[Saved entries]
============

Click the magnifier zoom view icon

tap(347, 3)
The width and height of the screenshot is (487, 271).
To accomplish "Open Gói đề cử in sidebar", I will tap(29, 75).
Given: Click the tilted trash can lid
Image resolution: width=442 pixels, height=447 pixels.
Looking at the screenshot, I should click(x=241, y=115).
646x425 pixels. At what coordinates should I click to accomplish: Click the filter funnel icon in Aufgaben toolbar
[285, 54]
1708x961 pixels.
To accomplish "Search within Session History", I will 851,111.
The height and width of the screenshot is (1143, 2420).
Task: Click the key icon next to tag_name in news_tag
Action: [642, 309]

============

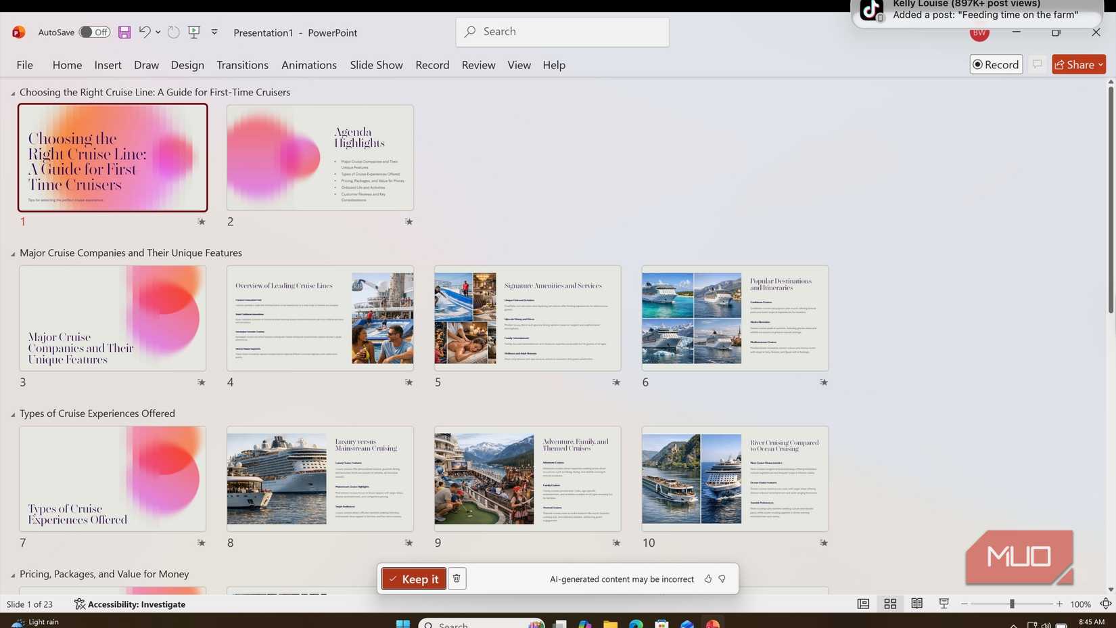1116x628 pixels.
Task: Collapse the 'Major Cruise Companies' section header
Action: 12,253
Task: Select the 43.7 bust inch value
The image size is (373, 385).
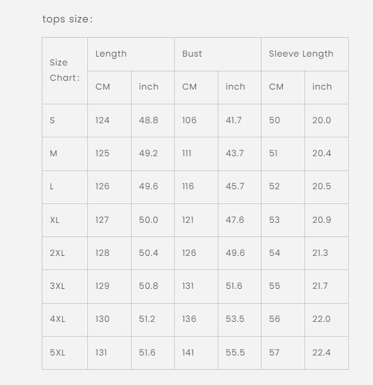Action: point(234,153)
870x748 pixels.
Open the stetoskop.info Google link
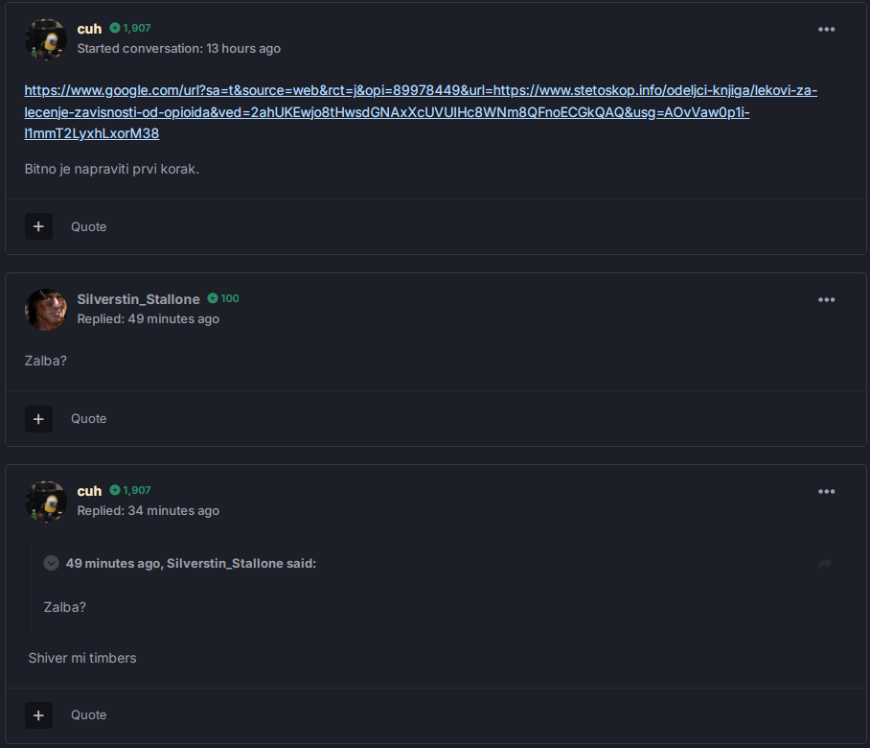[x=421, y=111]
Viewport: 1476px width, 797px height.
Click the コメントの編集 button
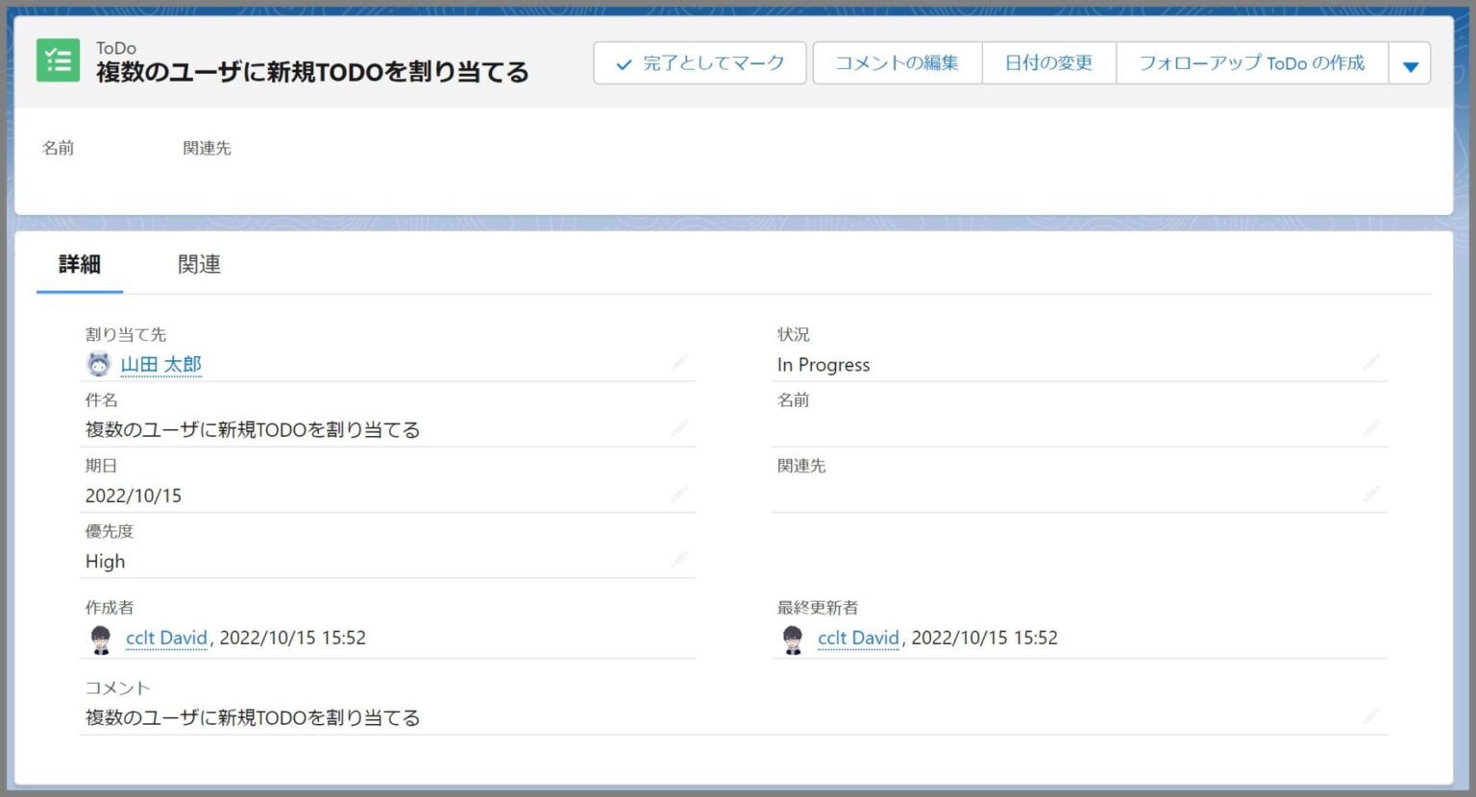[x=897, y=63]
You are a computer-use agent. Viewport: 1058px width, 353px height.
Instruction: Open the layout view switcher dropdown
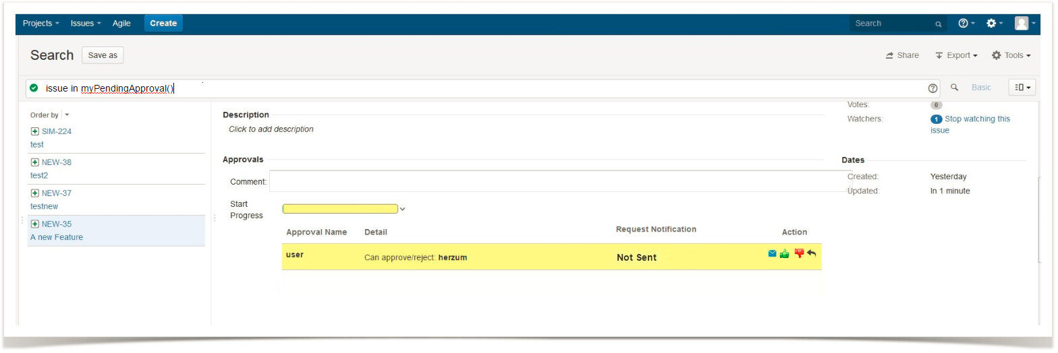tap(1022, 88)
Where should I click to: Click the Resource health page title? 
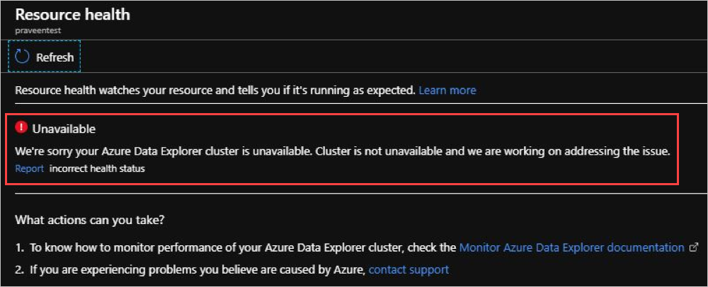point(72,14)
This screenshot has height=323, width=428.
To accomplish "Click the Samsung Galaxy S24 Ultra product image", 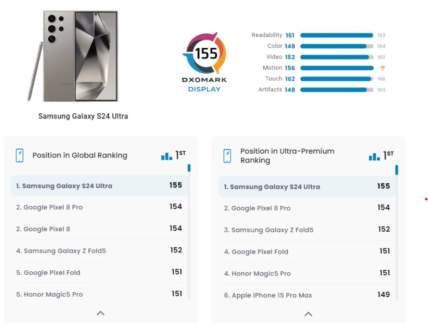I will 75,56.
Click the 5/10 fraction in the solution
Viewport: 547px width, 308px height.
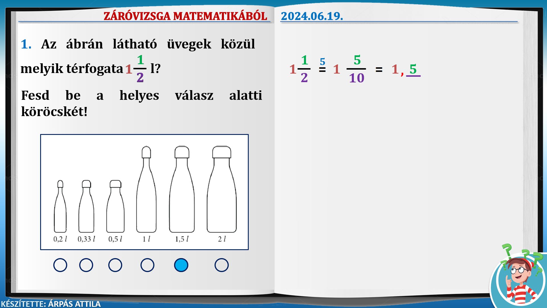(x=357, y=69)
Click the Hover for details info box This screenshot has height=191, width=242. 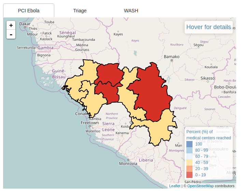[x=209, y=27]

============

REQUIREMENT: Can you write out everything from the line containing "Given: Click the tilted trash can lid" down to the line containing "Action: [642, 309]" again, replacing "filter funnel" with "sort arrows" and changing nothing else?

WORKED ANSWER:
Given: Click the tilted trash can lid
Image resolution: width=442 pixels, height=447 pixels.
Looking at the screenshot, I should click(x=241, y=115).
646x425 pixels. At what coordinates should I click to accomplish: Click the sort arrows icon in Aufgaben toolbar
[285, 54]
1708x961 pixels.
To accomplish "Search within Session History", I will 851,111.
The height and width of the screenshot is (1143, 2420).
Task: Click the key icon next to tag_name in news_tag
Action: [642, 309]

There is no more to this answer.